Exploring expansion proteomics to evaluate protein-protein interactions

Abstract

Oral squamous cell carcinoma (OSCC) is a prevalent type of oral cancer, comprising 90% of all oral malignancies worldwide. The five-year survival rate of patients diagnosed at advanced stages of the disease (Stages III or IV) is approximately 20%, making clear that the discovery of diagnostic and prognostic markers is essential to improve OSCC patients' outcomes, as early detection and treatment are critical for successful management of OSCC. Our group has demonstrated that the spatial downregulation of N-myc downstream-regulated gene 1 (NDRG1), cystatin B (CSTB) and phosphoglycerate kinase 1 (PGK1) in neoplastic islands of the invasive tumor front of OSCC tissue is associated with worse prognostic features.

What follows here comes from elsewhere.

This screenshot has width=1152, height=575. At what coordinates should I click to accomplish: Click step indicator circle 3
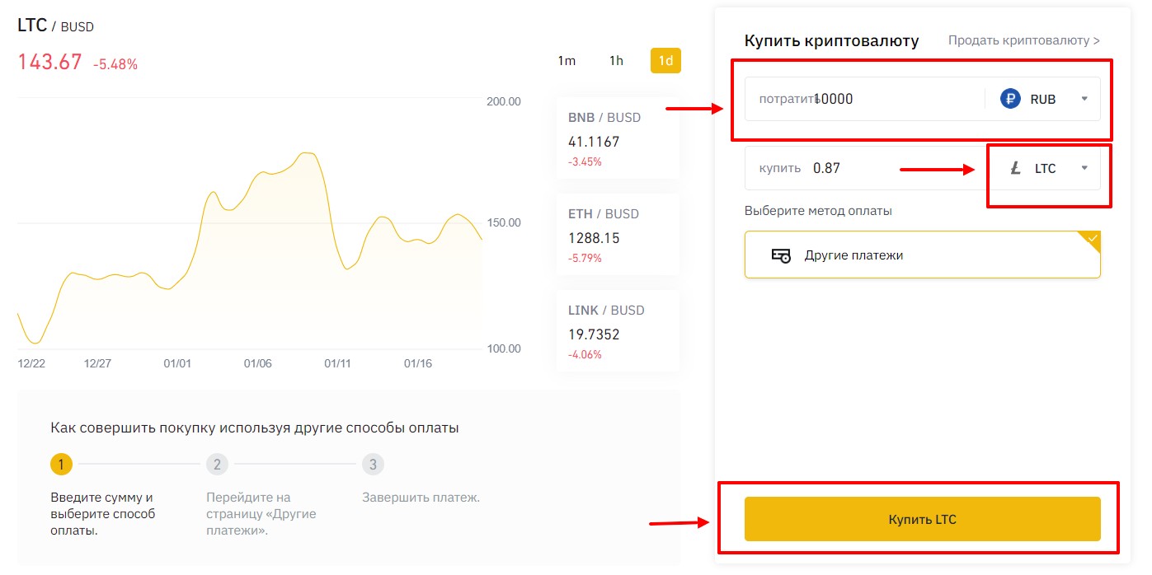pos(373,464)
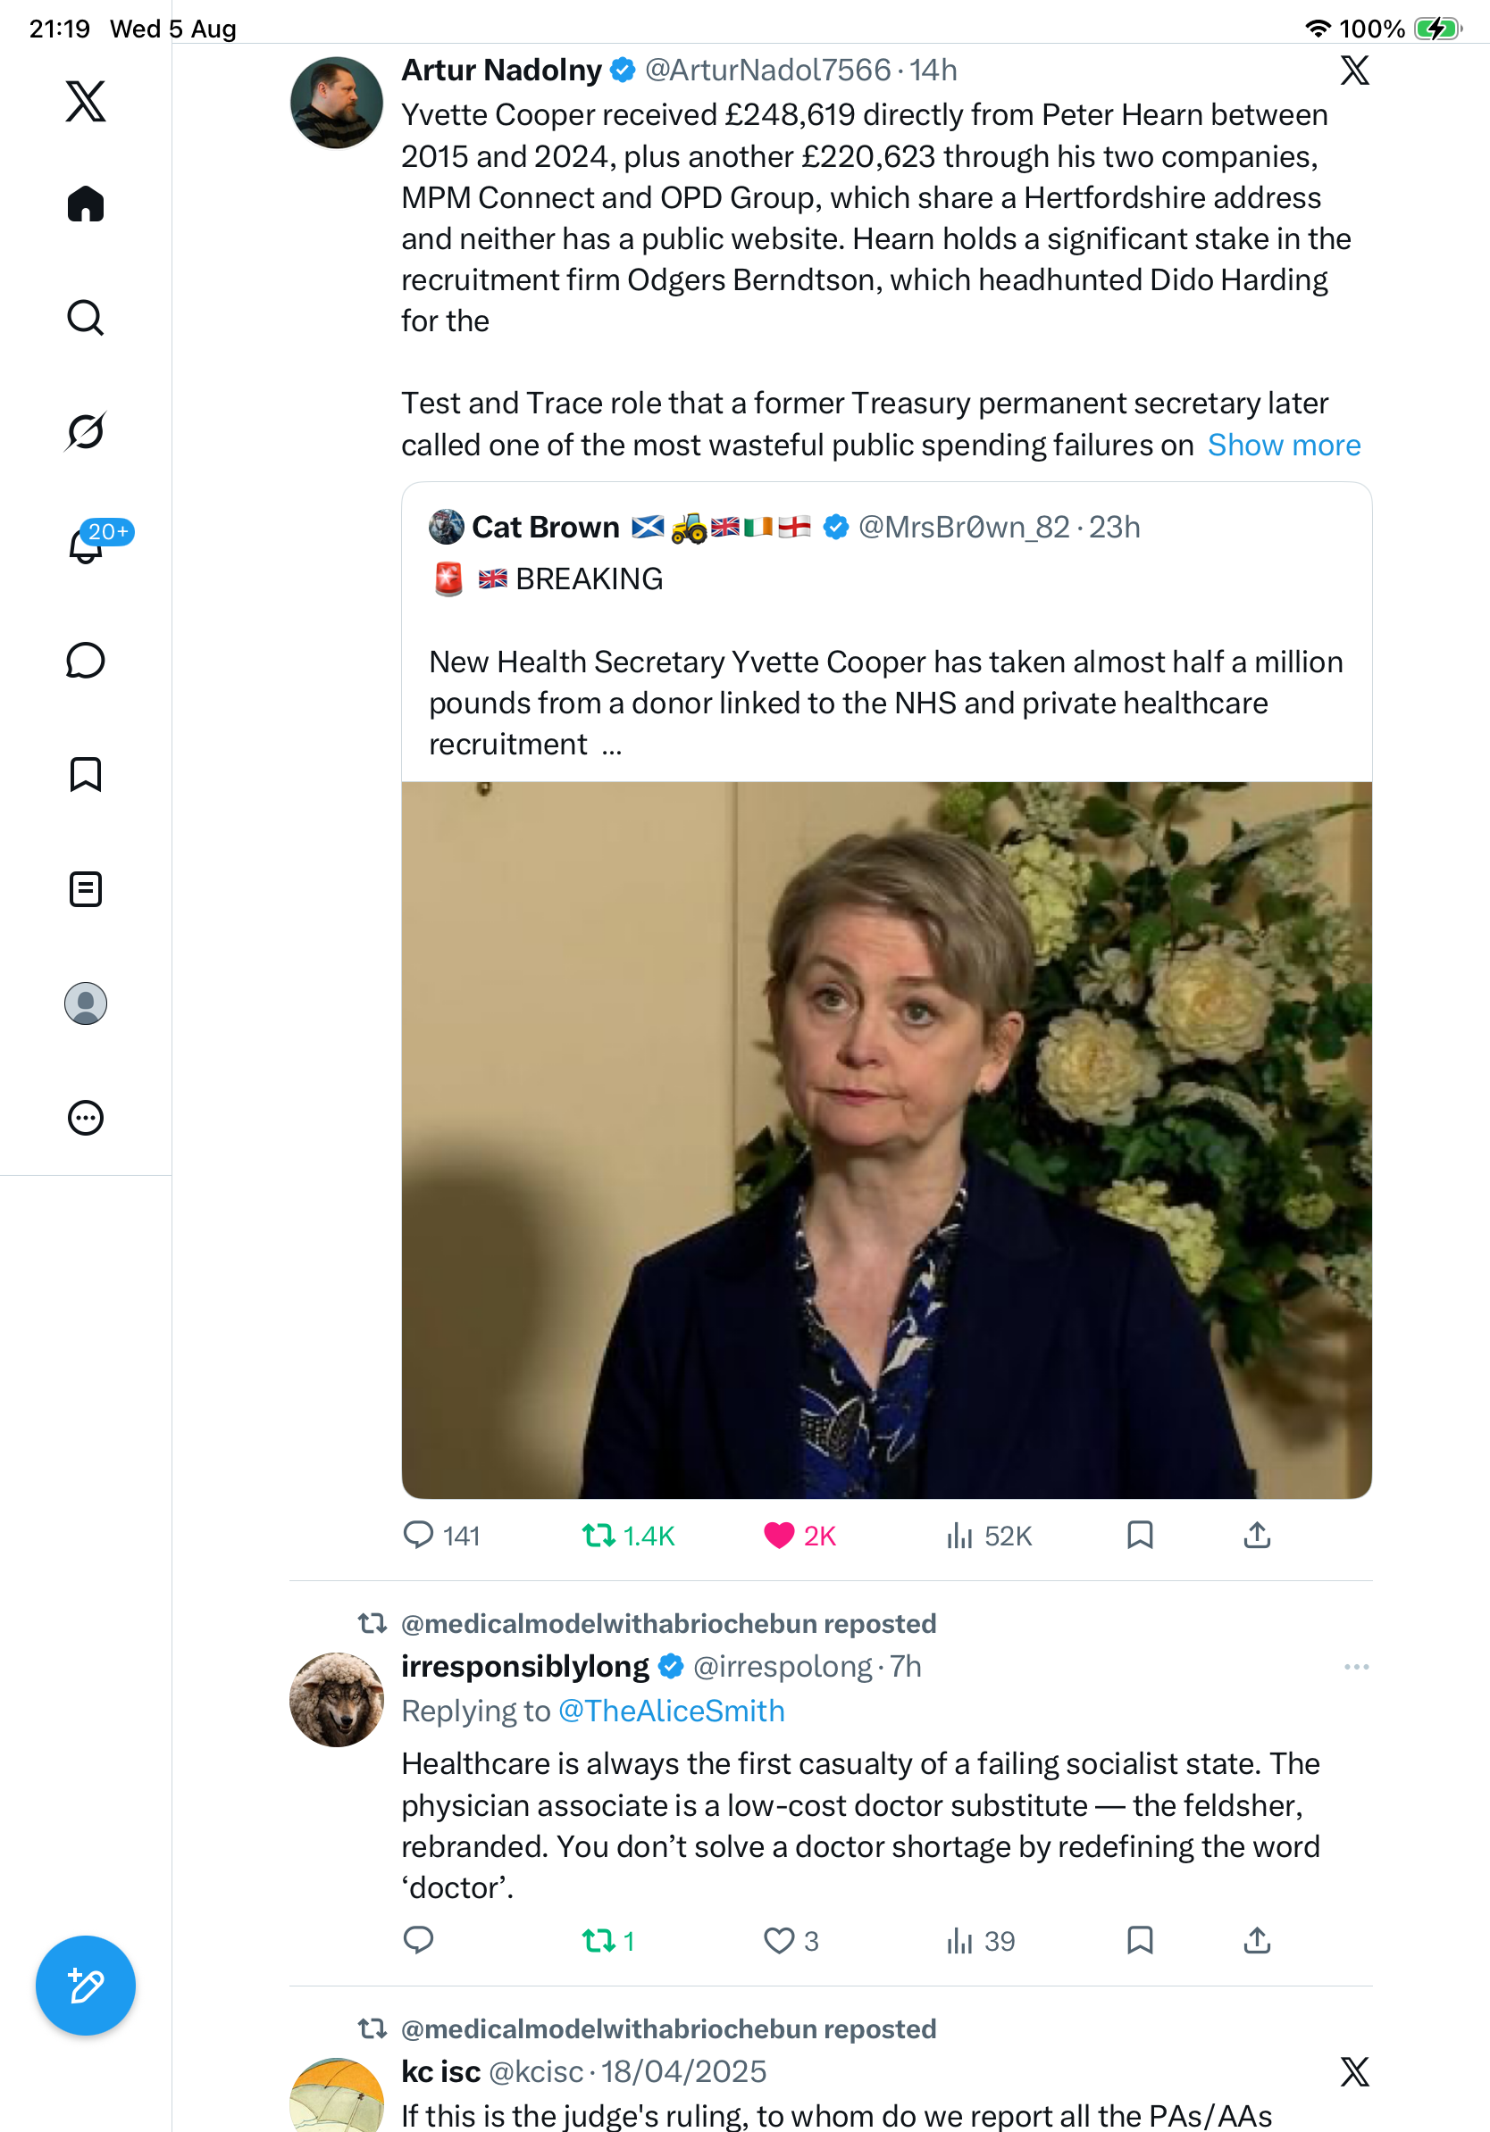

However, the exact role of these proteins on OSCC development remains unclear. Here, we propose the development of a novel strategy based on immunoproximity labeling combined with expansion proteomics for the assessment of CSTB, NDRG1 and PGK1 interactomes with single-cell spatial resolution. For this, we will compare the interactomes of these target proteins on two sites of OSCC formalin-fixed paraffin-embedded (FFPE) tissue, in the invasive tumor front versus inner tumor. We believe that this novel strategy will highlight key protein-protein interactions that are modulated on tissue subregions at different aggressiveness levels. Ultimately, the anticipated results may enable the identification of proteins with potential therapeutic value, enabling the proposal of interventions that may favor a better outcome for OSCC patients.